Between albums, Crockett reconnected with his old R.E.M. records—a homecoming ritual familiar to anybody who ever loved R.E.M. in their youth—and binged on recent albums from War on Drugs and Beach House (“I tried to write songs like those guys, but they just ended up sounding like ours,” he says). Some of R.E.M.’s enchanted chime rings through High Feather, but the rest of it is harder to place. There are echoes of My Morning Jacket and The National, but only echoes. They never feel deliberate.

Out Oct. 16, High Feather is not only the prettiest record the group has ever made, it’s also the best. But what does that buy a band like The Championship, a local act with a good reputation within the city but little recognition outside of it? They’re still trying to figure that out.

“A lot of records just slip under the rug, even if it’s a great record,” Crockett says. “That’s why we’re being realistic and only pressing a small run of records. We’re not a huge band, but we still want to make something really cool. I feel like because of all the work we put into this record, if people listen to the record, they’ll get it and hopefully they’ll like it. But getting people to do that can be difficult if you’re a small band or you don’t have the right people promoting it.

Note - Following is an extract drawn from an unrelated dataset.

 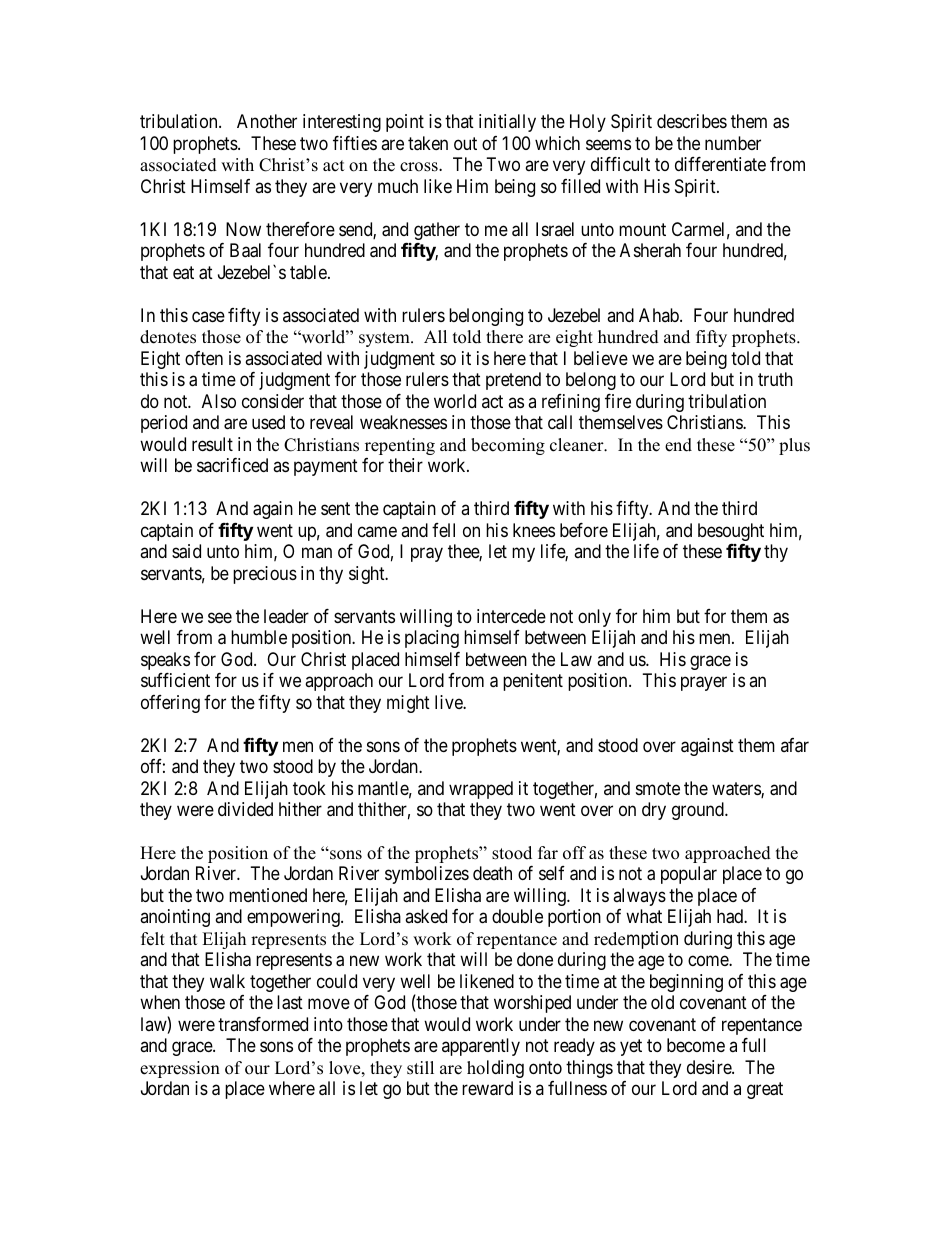 I want to click on out, so click(x=465, y=143).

“These days there are so many bands out there and so many free outlets on the Internet to promote yourself that the field has gotten saturated, so the only thing you can do to catch people’s attention is write good music,” he concludes. “There’s no cutting corners on that. Bands can’t just get by on cool album art or a big-name producer. You have to write great shit or people will ignore it. For me, that’s a good thing; it just means that you have to work harder. I don’t think musicians can fake it anymore; the music has to speak for itself.”